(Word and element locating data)
☆ ☆ ☆ ☆ ☆ ☆ ☆
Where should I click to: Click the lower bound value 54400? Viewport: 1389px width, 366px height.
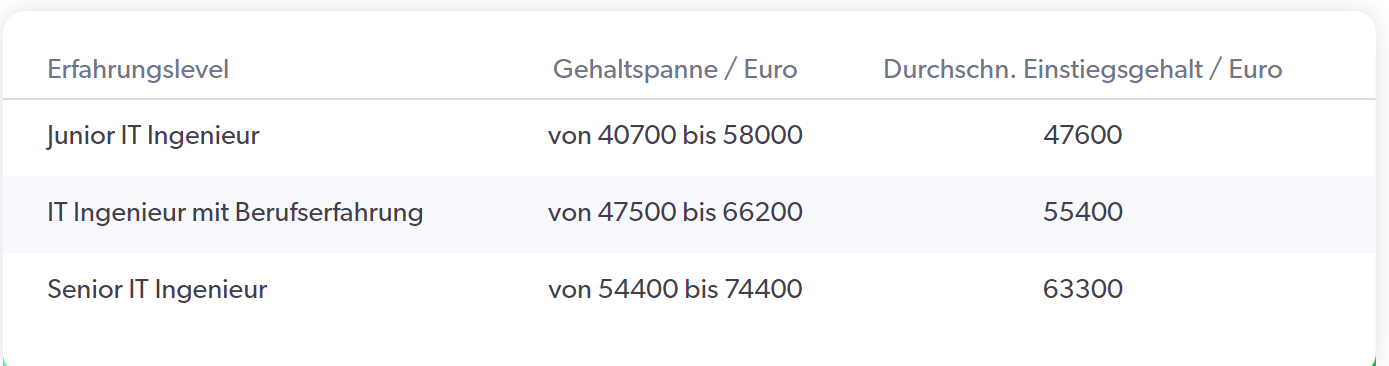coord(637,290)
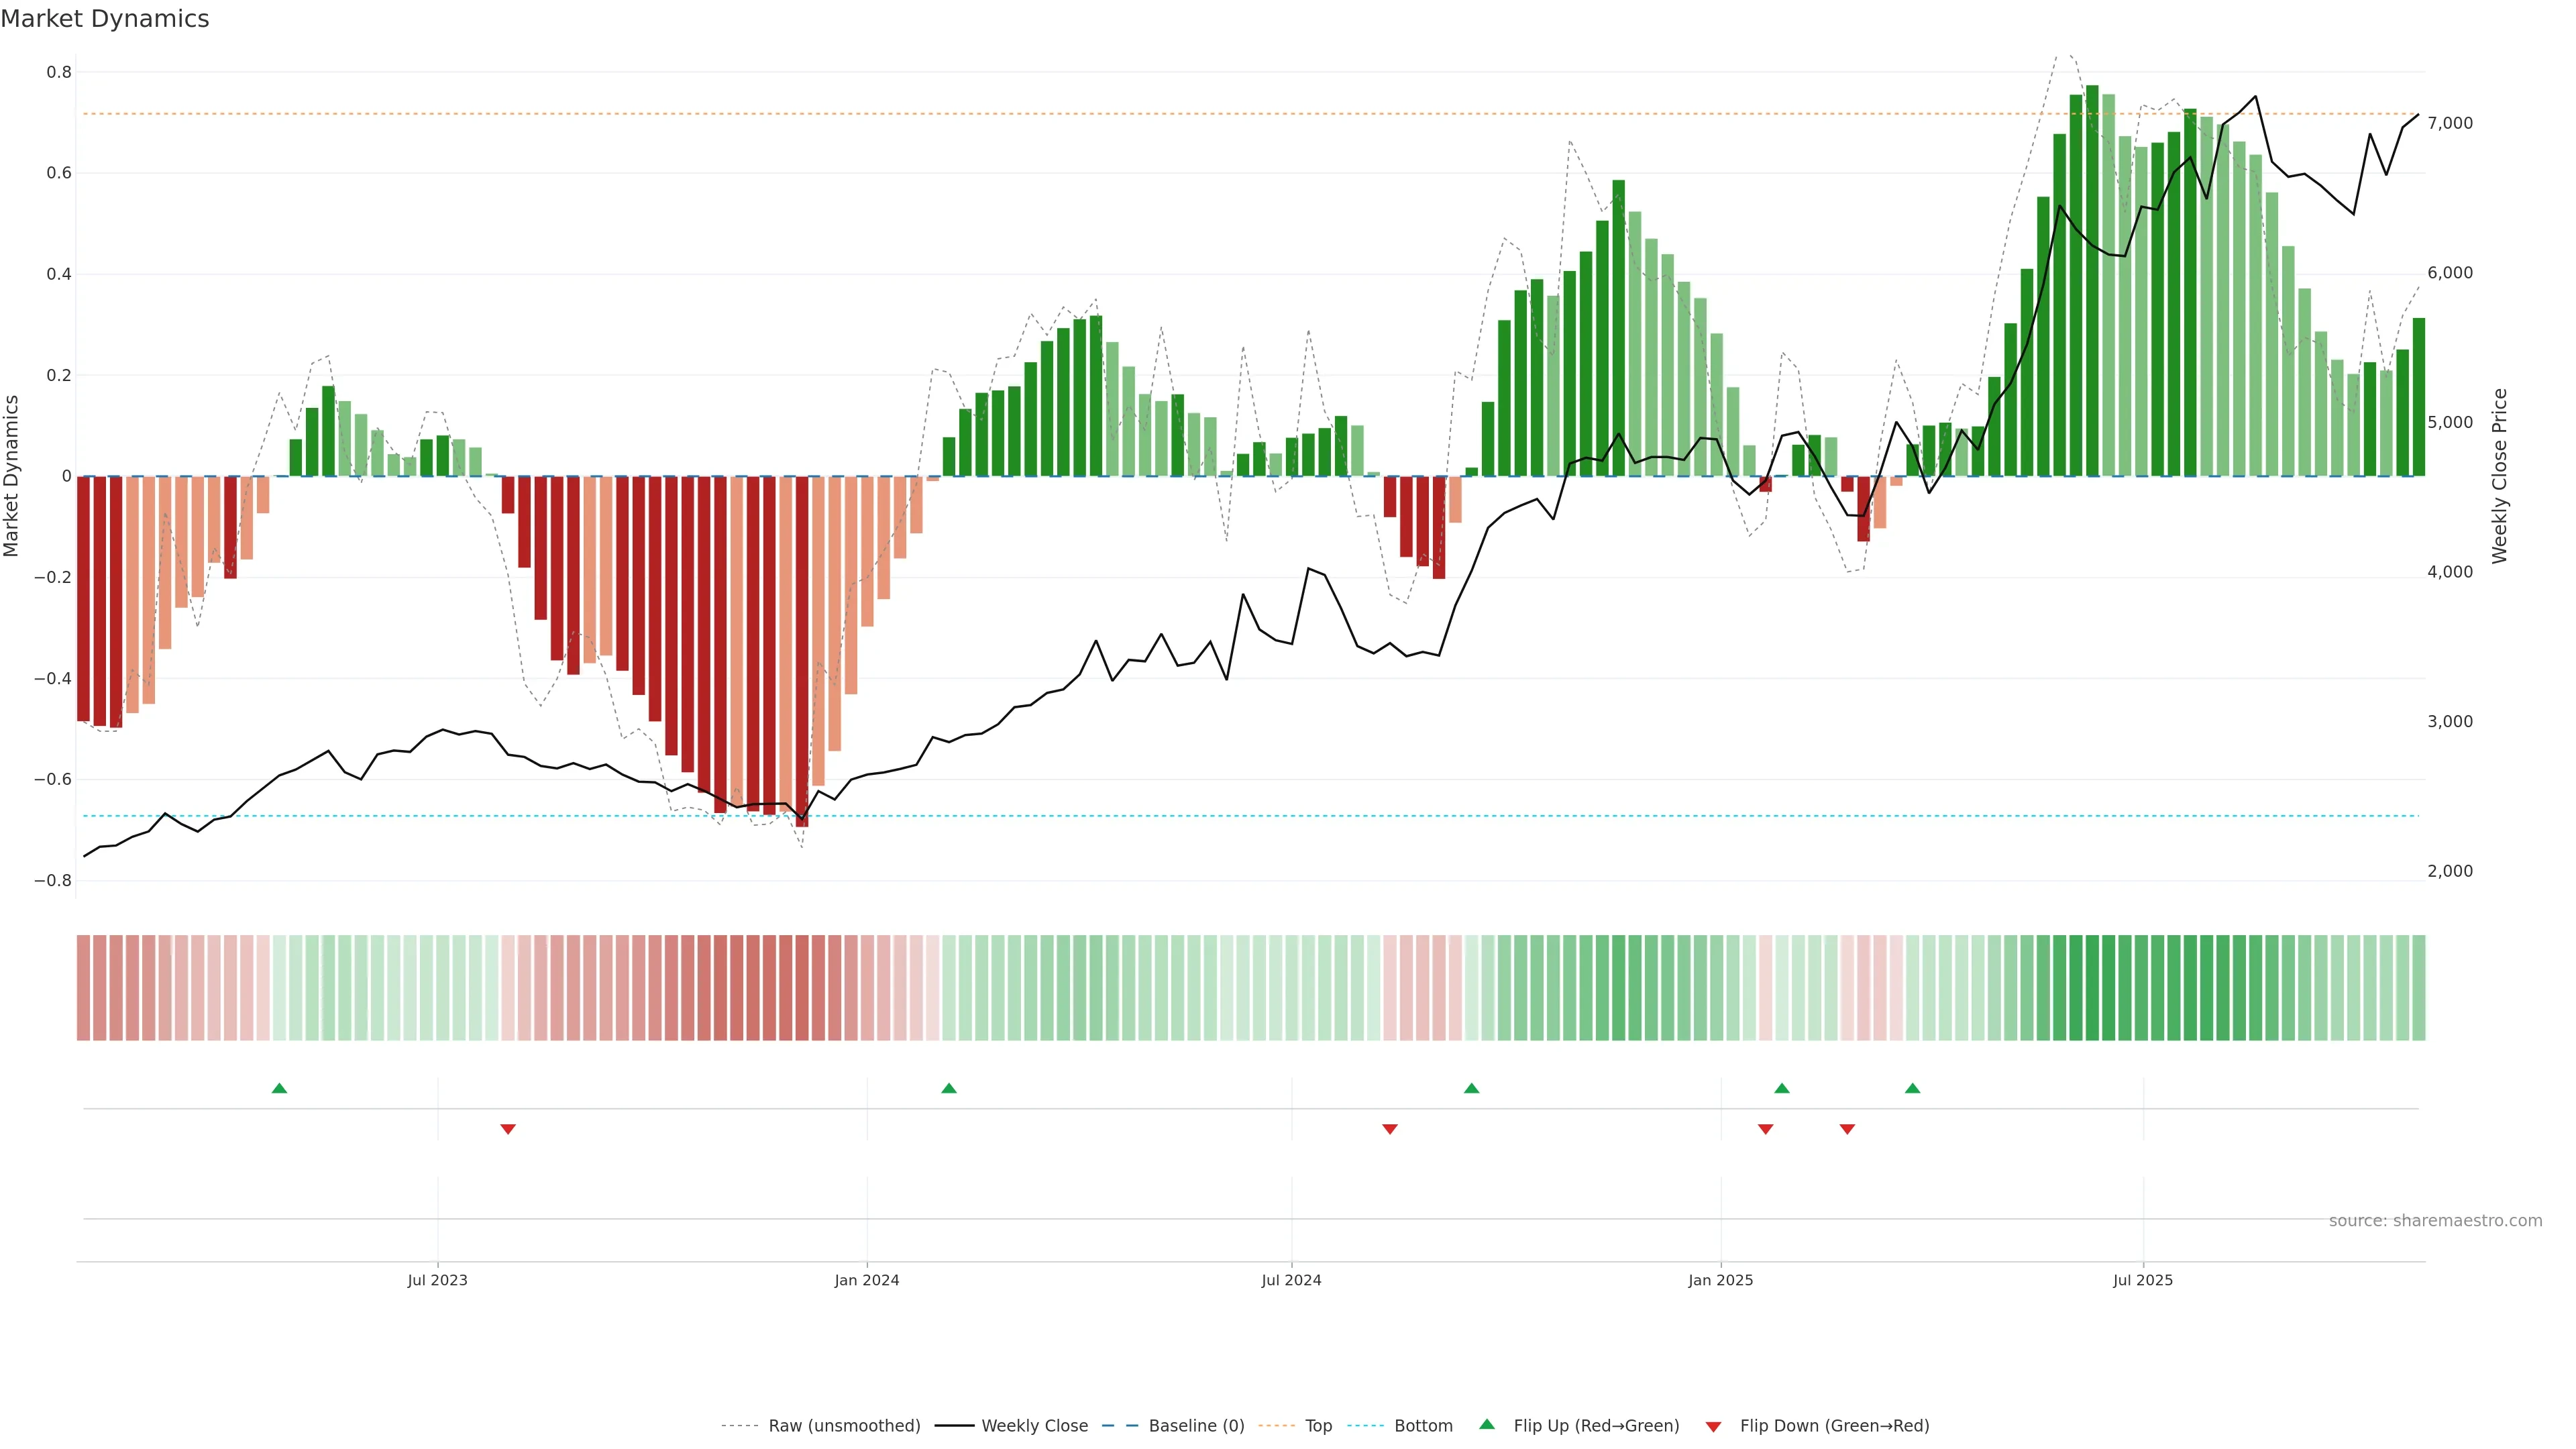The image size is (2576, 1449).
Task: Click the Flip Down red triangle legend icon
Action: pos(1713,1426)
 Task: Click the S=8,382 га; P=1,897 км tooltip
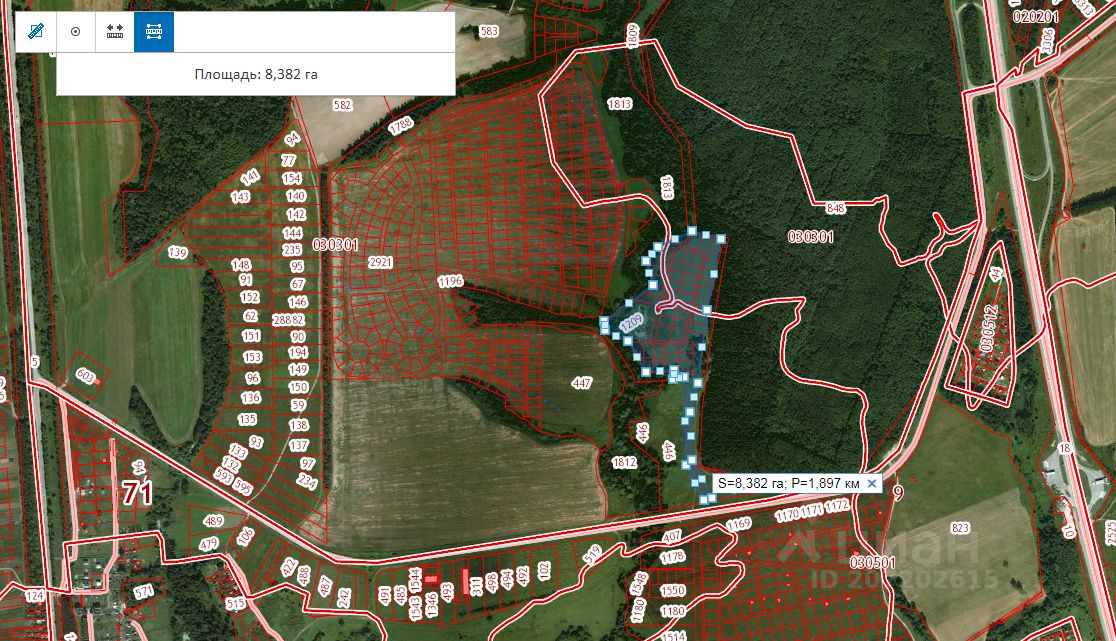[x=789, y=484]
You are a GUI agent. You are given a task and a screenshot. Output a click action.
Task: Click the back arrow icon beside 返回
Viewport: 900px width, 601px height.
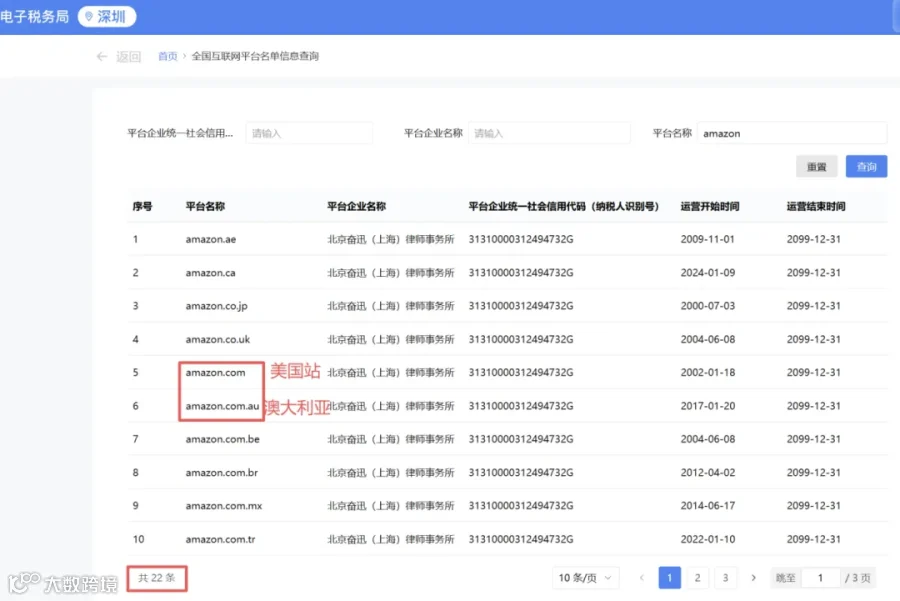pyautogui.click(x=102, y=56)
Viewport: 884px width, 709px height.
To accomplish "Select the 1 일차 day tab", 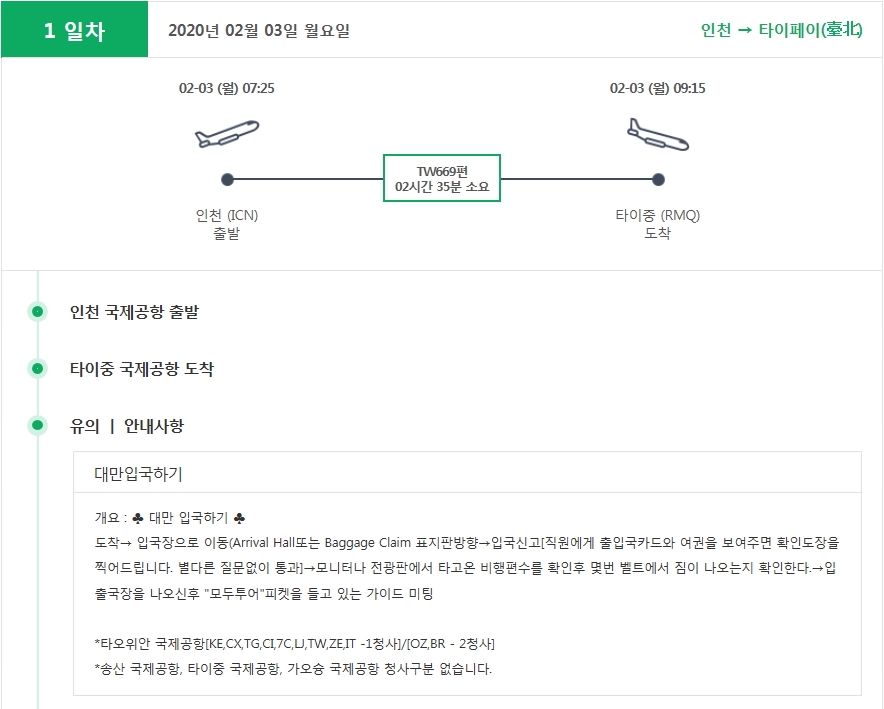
☆ ☆ ☆ ☆ ☆ ☆ ☆
### TASK BRIEF
Copy the entries word for word, starting with the line that contains "Viewport: 884px width, 709px height." and going on through the final line. Leave the pictures out.

### SOLUTION FOR THIS EXERCISE
Viewport: 884px width, 709px height.
To accomplish "Select the 1 일차 day tab", 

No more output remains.